TEXT PROVIDED:

The nice thing about this solution is, that no teacher will believe you if you say you came up with this ;-)

Answer 3

SQL allows you to define the rules as CONSTRAINTS: invalid puzzels are forbidden and cannot exist.

        -- Domain with only values 1..9 allowed,
        -- used for both the {x,y,z} coordinates and the cell values.
CREATE DOMAIN one_nine
        AS INTEGER
        CHECK (value >= 1 AND value <= 9)
        ;

        -- Table containing exactly one sudoku puzzle.
        -- The zzz coordinate (the "box number") is formally redundant
        -- (since it is functionally dependant on {xxx,yyy})

DROP TABLE IF EXISTS sudoku3 CASCADE;
CREATE TABLE sudoku3
        ( yyy one_nine NOT NULL
        , xxx one_nine NOT NULL
        , zzz one_nine NOT NULL
        , val one_nine
        );

        -- First constraint: (x,y) is unique
ALTER TABLE sudoku3 ADD PRIMARY KEY (xxx,yyy);

        -- Three constraints for unique values for {rows,columns,boxes}
CREATE UNIQUE INDEX sudoku_xv ON sudoku3 (xxx,val);
CREATE UNIQUE INDEX sudoku_yv ON sudoku3 (yyy,val);
CREATE UNIQUE INDEX sudoku_zv ON sudoku3 (zzz,val);

        -- Create empty board.
INSERT INTO sudoku3 (yyy, xxx, zzz)
SELECT  1+(nn/9)
        , 1+(nn%9)
        , 1+3*((nn/3)%3)+1*(nn/27)
        -- generate_series() is postgres-specific
        FROM generate_series(0,80) AS nn;

Now, the ->val members can be updated, but the resulting table can never violate any of the four constraints (three are actually INDEXES, but that is unimportant here).

Checking for a completely valid filled-in table means: checking if there are 81 non-NULL entries:

SELECT 1 AS result -- COUNT(*)

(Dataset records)
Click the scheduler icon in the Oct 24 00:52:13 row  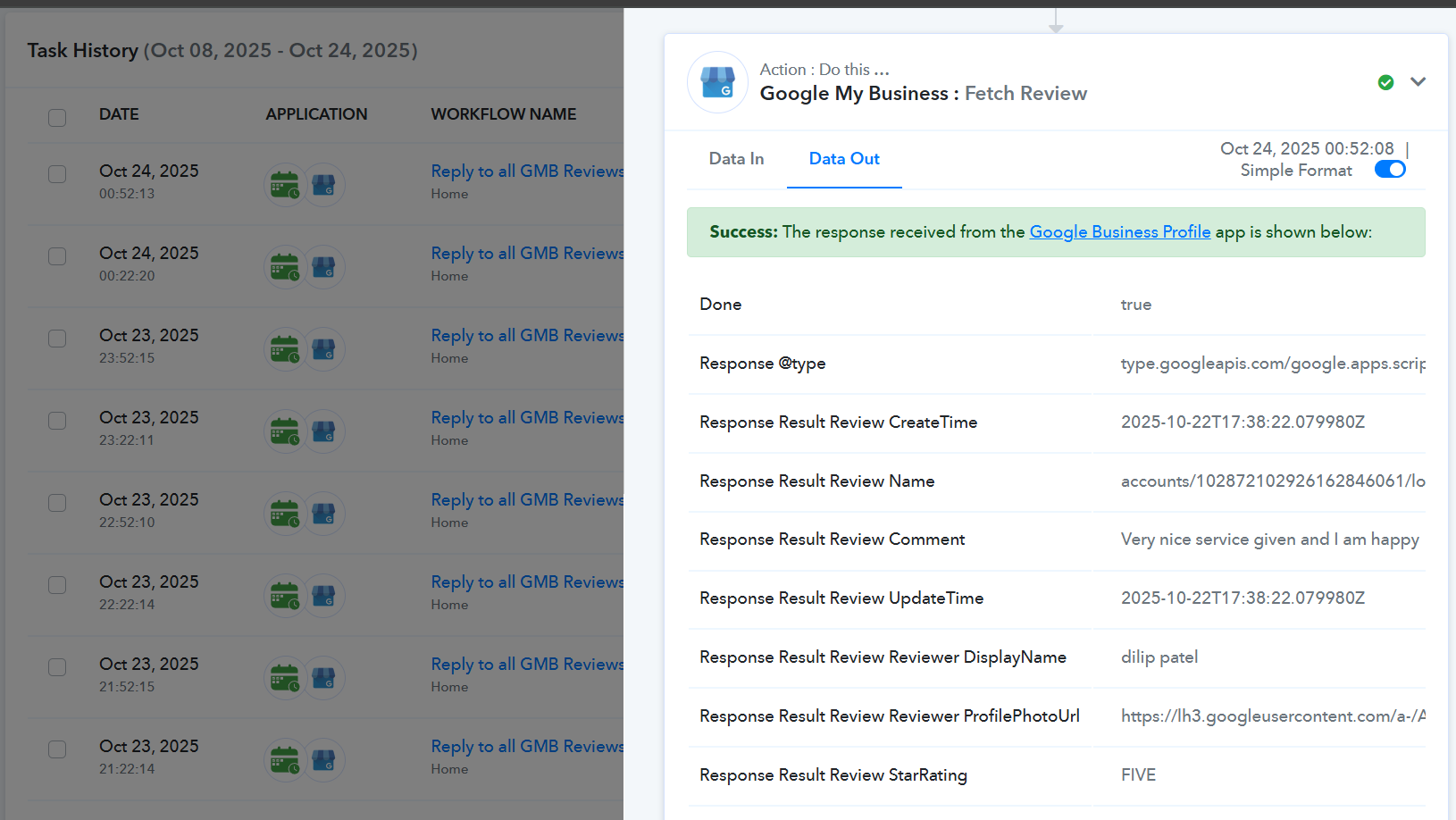pos(285,186)
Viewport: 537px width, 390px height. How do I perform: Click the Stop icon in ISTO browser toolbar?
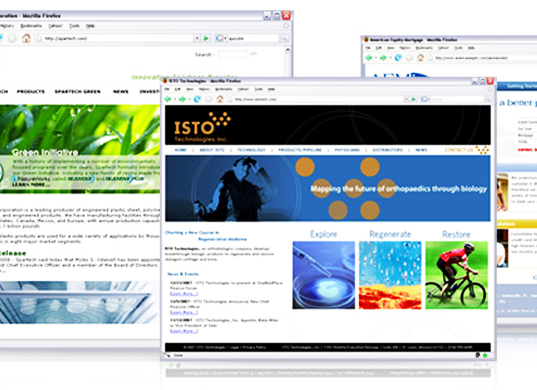click(x=209, y=99)
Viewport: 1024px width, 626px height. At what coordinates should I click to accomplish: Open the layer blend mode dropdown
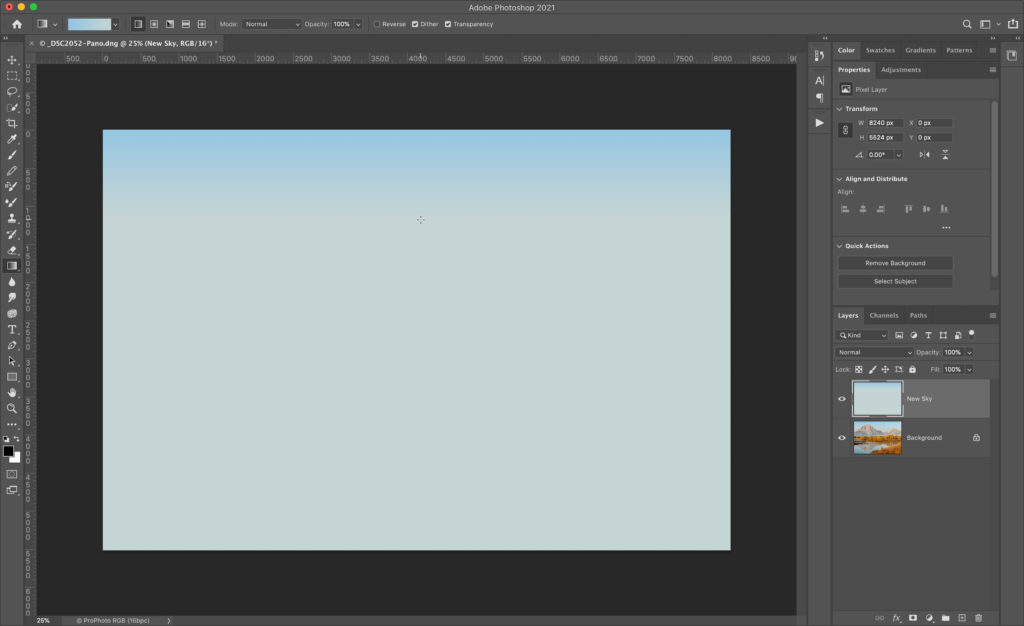(x=875, y=353)

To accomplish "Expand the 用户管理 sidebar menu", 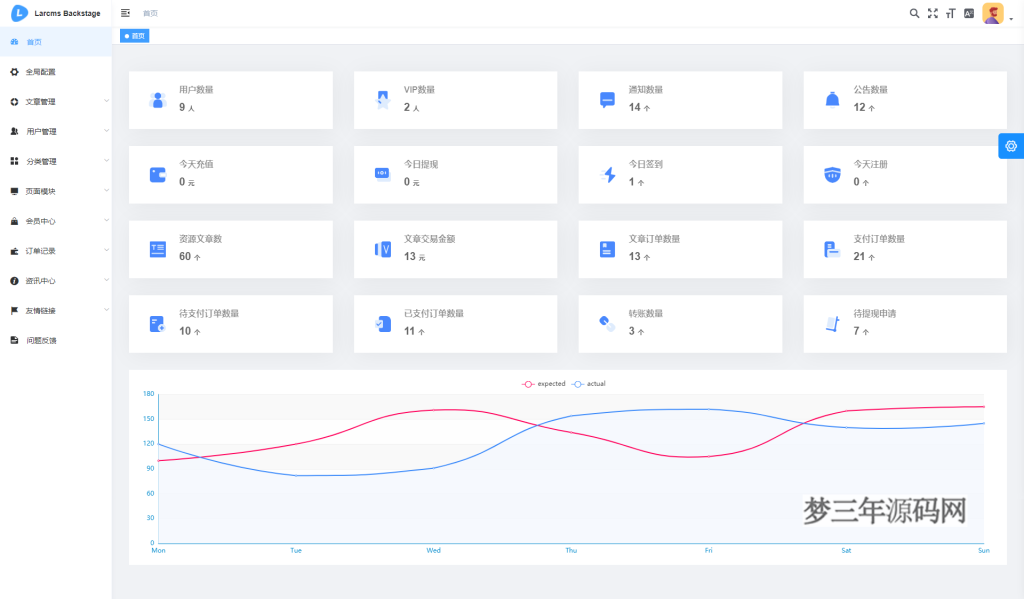I will (x=55, y=131).
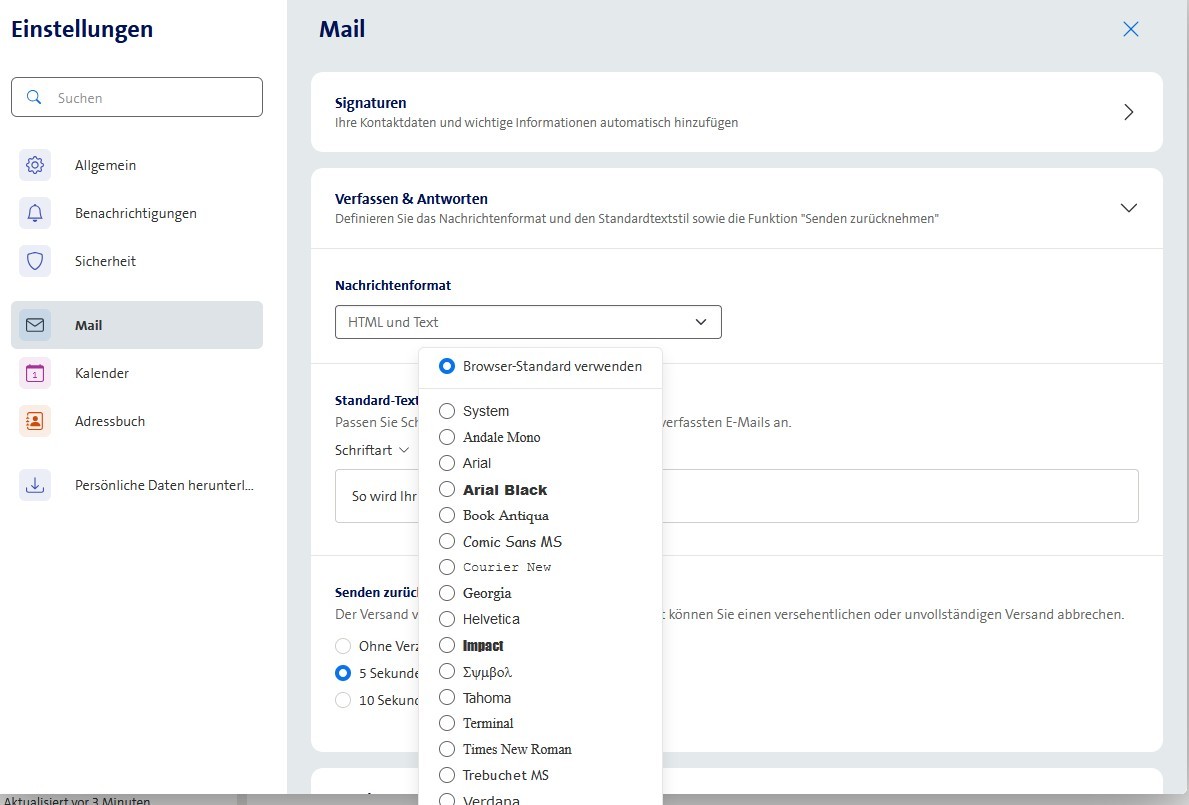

WRITTEN EXERCISE 1:
Output the SQL sudoku text in full, unchanged.
WRITTEN EXERCISE 2:
Format the dataset rows from the line containing "Viewport: 537px width, 390px" down to the line containing "(x=875, y=353)" as a two-column CSV with columns task and answer. Put one row per request in the CSV, with each field quoted and line breaks replaced by spaces. Leave the pictures out.
The SQL sudoku text and the dataset rows were drawn from separate sources.

SOLUTION 1:
The nice thing about this solution is, that no teacher will believe you if you say you came up with this ;-)

Answer 3

SQL allows you to define the rules as CONSTRAINTS: invalid puzzels are forbidden and cannot exist.

        -- Domain with only values 1..9 allowed,
        -- used for both the {x,y,z} coordinates and the cell values.
CREATE DOMAIN one_nine
        AS INTEGER
        CHECK (value >= 1 AND value <= 9)
        ;

        -- Table containing exactly one sudoku puzzle.
        -- The zzz coordinate (the "box number") is formally redundant
        -- (since it is functionally dependant on {xxx,yyy})

DROP TABLE IF EXISTS sudoku3 CASCADE;
CREATE TABLE sudoku3
        ( yyy one_nine NOT NULL
        , xxx one_nine NOT NULL
        , zzz one_nine NOT NULL
        , val one_nine
        );

        -- First constraint: (x,y) is unique
ALTER TABLE sudoku3 ADD PRIMARY KEY (xxx,yyy);

        -- Three constraints for unique values for {rows,columns,boxes}
CREATE UNIQUE INDEX sudoku_xv ON sudoku3 (xxx,val);
CREATE UNIQUE INDEX sudoku_yv ON sudoku3 (yyy,val);
CREATE UNIQUE INDEX sudoku_zv ON sudoku3 (zzz,val);

        -- Create empty board.
INSERT INTO sudoku3 (yyy, xxx, zzz)
SELECT  1+(nn/9)
        , 1+(nn%9)
        , 1+3*((nn/3)%3)+1*(nn/27)
        -- generate_series() is postgres-specific
        FROM generate_series(0,80) AS nn;

Now, the ->val members can be updated, but the resulting table can never violate any of the four constraints (three are actually INDEXES, but that is unimportant here).

Checking for a completely valid filled-in table means: checking if there are 81 non-NULL entries:

SELECT 1 AS result -- COUNT(*)

SOLUTION 2:
task,answer
"Viewport: 537px width, 390px height. How do I perform: Click the Stop icon in ISTO browser toolbar?","click(x=209, y=99)"
"Viewport: 1024px width, 626px height. At what coordinates should I click to accomplish: Open the layer blend mode dropdown","(x=875, y=353)"